Word for word, restate the line containing "Viewport: 639px width, 537px" and all the lines that come after it in the entries below. Include nothing from before it.

Items listed in a dataset:
=== Begin Enclosure ===

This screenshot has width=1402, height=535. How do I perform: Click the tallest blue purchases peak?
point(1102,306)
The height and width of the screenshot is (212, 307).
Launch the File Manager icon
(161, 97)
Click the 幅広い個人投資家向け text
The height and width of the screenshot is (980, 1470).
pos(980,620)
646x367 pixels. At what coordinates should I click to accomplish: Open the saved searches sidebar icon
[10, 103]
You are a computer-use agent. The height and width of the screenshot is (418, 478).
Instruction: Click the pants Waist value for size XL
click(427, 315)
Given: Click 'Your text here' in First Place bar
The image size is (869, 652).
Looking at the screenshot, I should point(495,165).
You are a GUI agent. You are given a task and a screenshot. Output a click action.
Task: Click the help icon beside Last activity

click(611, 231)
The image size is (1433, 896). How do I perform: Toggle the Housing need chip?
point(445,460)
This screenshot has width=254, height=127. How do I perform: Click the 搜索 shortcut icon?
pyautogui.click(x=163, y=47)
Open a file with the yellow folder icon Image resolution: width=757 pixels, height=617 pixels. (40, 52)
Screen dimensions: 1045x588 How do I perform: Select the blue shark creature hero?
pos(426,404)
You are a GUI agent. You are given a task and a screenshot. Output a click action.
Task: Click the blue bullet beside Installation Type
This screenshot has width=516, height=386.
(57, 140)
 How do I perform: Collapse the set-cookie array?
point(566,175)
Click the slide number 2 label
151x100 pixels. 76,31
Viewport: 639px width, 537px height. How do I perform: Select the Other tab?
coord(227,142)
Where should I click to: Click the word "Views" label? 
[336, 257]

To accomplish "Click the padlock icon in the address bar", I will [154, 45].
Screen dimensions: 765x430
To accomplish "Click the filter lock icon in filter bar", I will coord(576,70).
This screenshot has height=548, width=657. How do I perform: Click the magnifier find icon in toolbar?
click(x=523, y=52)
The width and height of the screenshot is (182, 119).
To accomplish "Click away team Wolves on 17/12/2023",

=== End Enclosure ===

* [ANSWER]
Viewport: 639px width, 537px height. How do I perform: Select the Other tab?
coord(227,142)
Where should I click to: Click the word "Views" label? 
[336, 257]

To accomplish "Click the padlock icon in the address bar", I will [154, 45].
Screen dimensions: 765x430
To accomplish "Click the filter lock icon in filter bar", I will coord(576,70).
This screenshot has height=548, width=657. How do I perform: Click the magnifier find icon in toolbar?
click(x=523, y=52)
The width and height of the screenshot is (182, 119).
To accomplish "Click away team Wolves on 17/12/2023",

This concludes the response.